== RECORDED DATA ==

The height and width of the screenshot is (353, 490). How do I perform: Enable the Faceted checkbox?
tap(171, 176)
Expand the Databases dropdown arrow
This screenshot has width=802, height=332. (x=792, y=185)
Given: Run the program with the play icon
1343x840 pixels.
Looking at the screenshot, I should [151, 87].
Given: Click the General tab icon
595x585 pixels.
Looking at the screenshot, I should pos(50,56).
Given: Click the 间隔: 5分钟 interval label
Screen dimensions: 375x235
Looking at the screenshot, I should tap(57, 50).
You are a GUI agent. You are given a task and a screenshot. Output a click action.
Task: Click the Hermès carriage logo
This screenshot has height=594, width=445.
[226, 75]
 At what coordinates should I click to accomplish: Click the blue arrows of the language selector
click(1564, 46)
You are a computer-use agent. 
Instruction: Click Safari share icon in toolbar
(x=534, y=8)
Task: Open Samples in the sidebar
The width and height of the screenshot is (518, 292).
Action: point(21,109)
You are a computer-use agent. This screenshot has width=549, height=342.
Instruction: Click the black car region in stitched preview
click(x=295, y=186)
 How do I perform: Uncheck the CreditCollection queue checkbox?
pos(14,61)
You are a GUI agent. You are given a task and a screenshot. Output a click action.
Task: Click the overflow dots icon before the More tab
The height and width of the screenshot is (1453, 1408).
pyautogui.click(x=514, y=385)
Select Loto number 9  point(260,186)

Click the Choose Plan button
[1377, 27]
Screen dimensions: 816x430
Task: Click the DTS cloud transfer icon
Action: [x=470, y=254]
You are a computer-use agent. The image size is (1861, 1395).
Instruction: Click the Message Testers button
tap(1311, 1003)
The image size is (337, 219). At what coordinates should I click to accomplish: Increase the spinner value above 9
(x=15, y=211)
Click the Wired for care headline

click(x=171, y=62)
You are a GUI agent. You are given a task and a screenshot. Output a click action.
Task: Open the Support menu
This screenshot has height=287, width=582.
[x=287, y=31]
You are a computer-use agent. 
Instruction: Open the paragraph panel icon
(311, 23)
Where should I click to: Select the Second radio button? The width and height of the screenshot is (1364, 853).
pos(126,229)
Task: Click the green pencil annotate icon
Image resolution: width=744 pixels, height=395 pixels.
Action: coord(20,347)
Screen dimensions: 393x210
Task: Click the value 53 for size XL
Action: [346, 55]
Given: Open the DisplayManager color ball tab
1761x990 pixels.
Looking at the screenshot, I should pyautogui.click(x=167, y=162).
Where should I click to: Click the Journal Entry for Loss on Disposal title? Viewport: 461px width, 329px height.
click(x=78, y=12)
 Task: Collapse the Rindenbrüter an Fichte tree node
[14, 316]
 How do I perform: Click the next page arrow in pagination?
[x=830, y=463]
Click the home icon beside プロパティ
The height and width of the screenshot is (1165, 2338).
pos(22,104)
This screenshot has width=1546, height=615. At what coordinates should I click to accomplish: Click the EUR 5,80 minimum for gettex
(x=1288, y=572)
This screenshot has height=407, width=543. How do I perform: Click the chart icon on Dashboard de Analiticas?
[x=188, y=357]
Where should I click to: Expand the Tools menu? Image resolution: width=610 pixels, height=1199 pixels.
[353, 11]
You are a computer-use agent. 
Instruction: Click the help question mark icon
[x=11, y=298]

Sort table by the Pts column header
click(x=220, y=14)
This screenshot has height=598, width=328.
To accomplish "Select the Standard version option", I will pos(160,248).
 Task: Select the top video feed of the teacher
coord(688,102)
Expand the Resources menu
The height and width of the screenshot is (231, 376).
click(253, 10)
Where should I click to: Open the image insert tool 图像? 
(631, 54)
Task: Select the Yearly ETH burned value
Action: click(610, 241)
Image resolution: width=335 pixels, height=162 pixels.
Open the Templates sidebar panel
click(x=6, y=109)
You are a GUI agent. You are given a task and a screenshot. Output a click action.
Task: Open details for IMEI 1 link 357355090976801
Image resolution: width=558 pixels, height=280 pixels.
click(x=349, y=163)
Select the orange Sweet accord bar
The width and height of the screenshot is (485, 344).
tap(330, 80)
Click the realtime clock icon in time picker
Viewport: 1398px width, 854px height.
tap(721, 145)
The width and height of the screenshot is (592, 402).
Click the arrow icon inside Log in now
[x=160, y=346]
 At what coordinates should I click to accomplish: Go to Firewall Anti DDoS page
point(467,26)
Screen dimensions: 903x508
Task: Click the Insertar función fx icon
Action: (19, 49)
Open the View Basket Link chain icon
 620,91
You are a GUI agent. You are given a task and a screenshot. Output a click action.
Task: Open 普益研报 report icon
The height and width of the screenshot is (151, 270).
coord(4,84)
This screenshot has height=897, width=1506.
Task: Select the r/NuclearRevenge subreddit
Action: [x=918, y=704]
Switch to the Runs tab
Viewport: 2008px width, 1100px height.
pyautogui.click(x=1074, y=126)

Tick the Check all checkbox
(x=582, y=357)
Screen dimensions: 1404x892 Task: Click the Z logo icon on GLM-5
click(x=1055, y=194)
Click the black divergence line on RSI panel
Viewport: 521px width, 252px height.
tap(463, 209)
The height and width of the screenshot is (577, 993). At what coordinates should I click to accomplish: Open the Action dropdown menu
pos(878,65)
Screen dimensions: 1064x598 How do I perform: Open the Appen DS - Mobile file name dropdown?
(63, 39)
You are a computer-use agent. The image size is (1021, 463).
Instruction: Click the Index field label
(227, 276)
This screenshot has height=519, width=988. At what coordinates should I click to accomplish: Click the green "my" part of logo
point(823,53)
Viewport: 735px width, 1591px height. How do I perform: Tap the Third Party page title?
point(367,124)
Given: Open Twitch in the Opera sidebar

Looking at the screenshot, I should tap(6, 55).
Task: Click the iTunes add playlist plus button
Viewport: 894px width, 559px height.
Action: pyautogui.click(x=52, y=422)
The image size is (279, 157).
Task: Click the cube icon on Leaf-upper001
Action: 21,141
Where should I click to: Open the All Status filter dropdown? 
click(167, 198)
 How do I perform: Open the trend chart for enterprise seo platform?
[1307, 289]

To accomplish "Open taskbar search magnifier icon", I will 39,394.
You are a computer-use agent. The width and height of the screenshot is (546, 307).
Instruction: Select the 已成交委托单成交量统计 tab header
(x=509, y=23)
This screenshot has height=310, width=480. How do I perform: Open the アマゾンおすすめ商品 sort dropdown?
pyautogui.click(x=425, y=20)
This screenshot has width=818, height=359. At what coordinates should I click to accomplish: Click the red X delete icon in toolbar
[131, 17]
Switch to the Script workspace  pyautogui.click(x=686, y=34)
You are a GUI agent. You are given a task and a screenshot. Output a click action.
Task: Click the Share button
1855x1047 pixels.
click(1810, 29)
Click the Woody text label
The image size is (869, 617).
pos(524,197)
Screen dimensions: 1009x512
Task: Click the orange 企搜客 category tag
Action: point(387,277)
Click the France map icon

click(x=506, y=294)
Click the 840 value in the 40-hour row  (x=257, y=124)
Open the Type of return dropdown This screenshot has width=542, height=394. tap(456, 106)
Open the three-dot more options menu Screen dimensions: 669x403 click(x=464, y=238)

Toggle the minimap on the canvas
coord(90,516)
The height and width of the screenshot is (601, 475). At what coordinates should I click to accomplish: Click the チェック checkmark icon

===

**WHAT YOU HAVE TO DO**. Rewrite the lines above as a numbered list, leaving out the blank lines.

**OUTPUT OF THE TASK**.
1. The height and width of the screenshot is (353, 490). How do I perform: Enable the Faceted checkbox?
2. tap(171, 176)
3. Expand the Databases dropdown arrow
4. This screenshot has width=802, height=332. (x=792, y=185)
5. Given: Run the program with the play icon
6. 1343x840 pixels.
7. Looking at the screenshot, I should [151, 87].
8. Given: Click the General tab icon
9. 595x585 pixels.
10. Looking at the screenshot, I should pos(50,56).
11. Given: Click the 间隔: 5分钟 interval label
12. Screen dimensions: 375x235
13. Looking at the screenshot, I should tap(57, 50).
14. You are a GUI agent. You are given a task and a screenshot. Output a click action.
15. Task: Click the Hermès carriage logo
16. This screenshot has height=594, width=445.
17. [226, 75]
18.  At what coordinates should I click to accomplish: Click the blue arrows of the language selector
19. click(1564, 46)
20. You are a computer-use agent. 
21. Instruction: Click Safari share icon in toolbar
22. (x=534, y=8)
23. Task: Open Samples in the sidebar
24. The width and height of the screenshot is (518, 292).
25. Action: point(21,109)
26. You are a computer-use agent. This screenshot has width=549, height=342.
27. Instruction: Click the black car region in stitched preview
28. click(x=295, y=186)
29.  How do I perform: Uncheck the CreditCollection queue checkbox?
30. pos(14,61)
31. You are a GUI agent. You are given a task and a screenshot. Output a click action.
32. Task: Click the overflow dots icon before the More tab
33. The height and width of the screenshot is (1453, 1408).
34. pyautogui.click(x=514, y=385)
35. Select Loto number 9  point(260,186)
36. Click the Choose Plan button
37. [1377, 27]
38. Screen dimensions: 816x430
39. Task: Click the DTS cloud transfer icon
40. Action: [x=470, y=254]
41. You are a computer-use agent. The image size is (1861, 1395).
42. Instruction: Click the Message Testers button
43. tap(1311, 1003)
44. The image size is (337, 219). At what coordinates should I click to accomplish: Increase the spinner value above 9
45. (x=15, y=211)
46. Click the Wired for care headline
47. click(x=171, y=62)
48. You are a GUI agent. You are given a task and a screenshot. Output a click action.
49. Task: Open the Support menu
50. This screenshot has height=287, width=582.
51. [x=287, y=31]
52. You are a computer-use agent. 
53. Instruction: Open the paragraph panel icon
54. (311, 23)
55. Where should I click to: Select the Second radio button? The width and height of the screenshot is (1364, 853).
56. pos(126,229)
57. Task: Click the green pencil annotate icon
58. Image resolution: width=744 pixels, height=395 pixels.
59. Action: coord(20,347)
60. Screen dimensions: 393x210
61. Task: Click the value 53 for size XL
62. Action: [346, 55]
63. Given: Open the DisplayManager color ball tab
64. 1761x990 pixels.
65. Looking at the screenshot, I should pyautogui.click(x=167, y=162).
66. Where should I click to: Click the Journal Entry for Loss on Disposal title? Viewport: 461px width, 329px height.
67. click(x=78, y=12)
68.  Task: Collapse the Rindenbrüter an Fichte tree node
69. [14, 316]
70.  How do I perform: Click the next page arrow in pagination?
71. [x=830, y=463]
72. Click the home icon beside プロパティ
73. The height and width of the screenshot is (1165, 2338).
74. pos(22,104)
75. This screenshot has width=1546, height=615. At what coordinates should I click to accomplish: Click the EUR 5,80 minimum for gettex
76. (x=1288, y=572)
77. This screenshot has height=407, width=543. How do I perform: Click the chart icon on Dashboard de Analiticas?
78. [x=188, y=357]
79. Where should I click to: Expand the Tools menu? Image resolution: width=610 pixels, height=1199 pixels.
80. [353, 11]
81. You are a computer-use agent. 
82. Instruction: Click the help question mark icon
83. [x=11, y=298]
84. Sort table by the Pts column header
85. click(x=220, y=14)
86. This screenshot has height=598, width=328.
87. To accomplish "Select the Standard version option", I will pos(160,248).
88.  Task: Select the top video feed of the teacher
89. coord(688,102)
90. Expand the Resources menu
91. The height and width of the screenshot is (231, 376).
92. click(253, 10)
93. Where should I click to: Open the image insert tool 图像? 
94. (631, 54)
95. Task: Select the Yearly ETH burned value
96. Action: click(610, 241)
97. Image resolution: width=335 pixels, height=162 pixels.
98. Open the Templates sidebar panel
99. click(x=6, y=109)
100. You are a GUI agent. You are given a task and a screenshot. Output a click action.
101. Task: Open details for IMEI 1 link 357355090976801
102. Image resolution: width=558 pixels, height=280 pixels.
103. click(x=349, y=163)
104. Select the orange Sweet accord bar
105. The width and height of the screenshot is (485, 344).
106. tap(330, 80)
107. Click the realtime clock icon in time picker
108. Viewport: 1398px width, 854px height.
109. tap(721, 145)
110. The width and height of the screenshot is (592, 402).
111. Click the arrow icon inside Log in now
112. [x=160, y=346]
113.  At what coordinates should I click to accomplish: Go to Firewall Anti DDoS page
114. point(467,26)
115. Screen dimensions: 903x508
116. Task: Click the Insertar función fx icon
117. Action: (19, 49)
118. Open the View Basket Link chain icon
119.  620,91
120. You are a GUI agent. You are given a task and a screenshot. Output a click action.
121. Task: Open 普益研报 report icon
122. The height and width of the screenshot is (151, 270).
123. coord(4,84)
124. This screenshot has height=897, width=1506.
125. Task: Select the r/NuclearRevenge subreddit
126. Action: [x=918, y=704]
127. Switch to the Runs tab
128. Viewport: 2008px width, 1100px height.
129. pyautogui.click(x=1074, y=126)
130. Tick the Check all checkbox
131. (x=582, y=357)
132. Screen dimensions: 1404x892 Task: Click the Z logo icon on GLM-5
133. click(x=1055, y=194)
134. Click the black divergence line on RSI panel
135. Viewport: 521px width, 252px height.
136. tap(463, 209)
137. The height and width of the screenshot is (577, 993). At what coordinates should I click to accomplish: Open the Action dropdown menu
138. pos(878,65)
139. Screen dimensions: 1064x598 How do I perform: Open the Appen DS - Mobile file name dropdown?
140. (63, 39)
141. You are a computer-use agent. The image size is (1021, 463).
142. Instruction: Click the Index field label
143. (227, 276)
144. This screenshot has height=519, width=988. At what coordinates should I click to accomplish: Click the green "my" part of logo
145. point(823,53)
146. Viewport: 735px width, 1591px height. How do I perform: Tap the Third Party page title?
147. point(367,124)
148. Given: Open Twitch in the Opera sidebar
149. Looking at the screenshot, I should tap(6, 55).
150. Task: Click the iTunes add playlist plus button
151. Viewport: 894px width, 559px height.
152. Action: pyautogui.click(x=52, y=422)
153. The image size is (279, 157).
154. Task: Click the cube icon on Leaf-upper001
155. Action: 21,141
156. Where should I click to: Open the All Status filter dropdown? 
157. click(167, 198)
158.  How do I perform: Open the trend chart for enterprise seo platform?
159. [1307, 289]
160. To accomplish "Open taskbar search magnifier icon", I will 39,394.
161. You are a computer-use agent. The width and height of the screenshot is (546, 307).
162. Instruction: Select the 已成交委托单成交量统计 tab header
163. (x=509, y=23)
164. This screenshot has height=310, width=480. How do I perform: Open the アマゾンおすすめ商品 sort dropdown?
165. pyautogui.click(x=425, y=20)
166. This screenshot has width=818, height=359. At what coordinates should I click to accomplish: Click the red X delete icon in toolbar
167. [131, 17]
168. Switch to the Script workspace  pyautogui.click(x=686, y=34)
169. You are a GUI agent. You are given a task and a screenshot. Output a click action.
170. Task: Click the Share button
171. 1855x1047 pixels.
172. click(1810, 29)
173. Click the Woody text label
174. The image size is (869, 617).
175. pos(524,197)
176. Screen dimensions: 1009x512
177. Task: Click the orange 企搜客 category tag
178. Action: point(387,277)
179. Click the France map icon
180. click(x=506, y=294)
181. Click the 840 value in the 40-hour row  (x=257, y=124)
182. Open the Type of return dropdown This screenshot has width=542, height=394. tap(456, 106)
183. Open the three-dot more options menu Screen dimensions: 669x403 click(x=464, y=238)
184. Toggle the minimap on the canvas
185. coord(90,516)
186. The height and width of the screenshot is (601, 475). At what coordinates should I click to accomplish: Click the チェック checkmark icon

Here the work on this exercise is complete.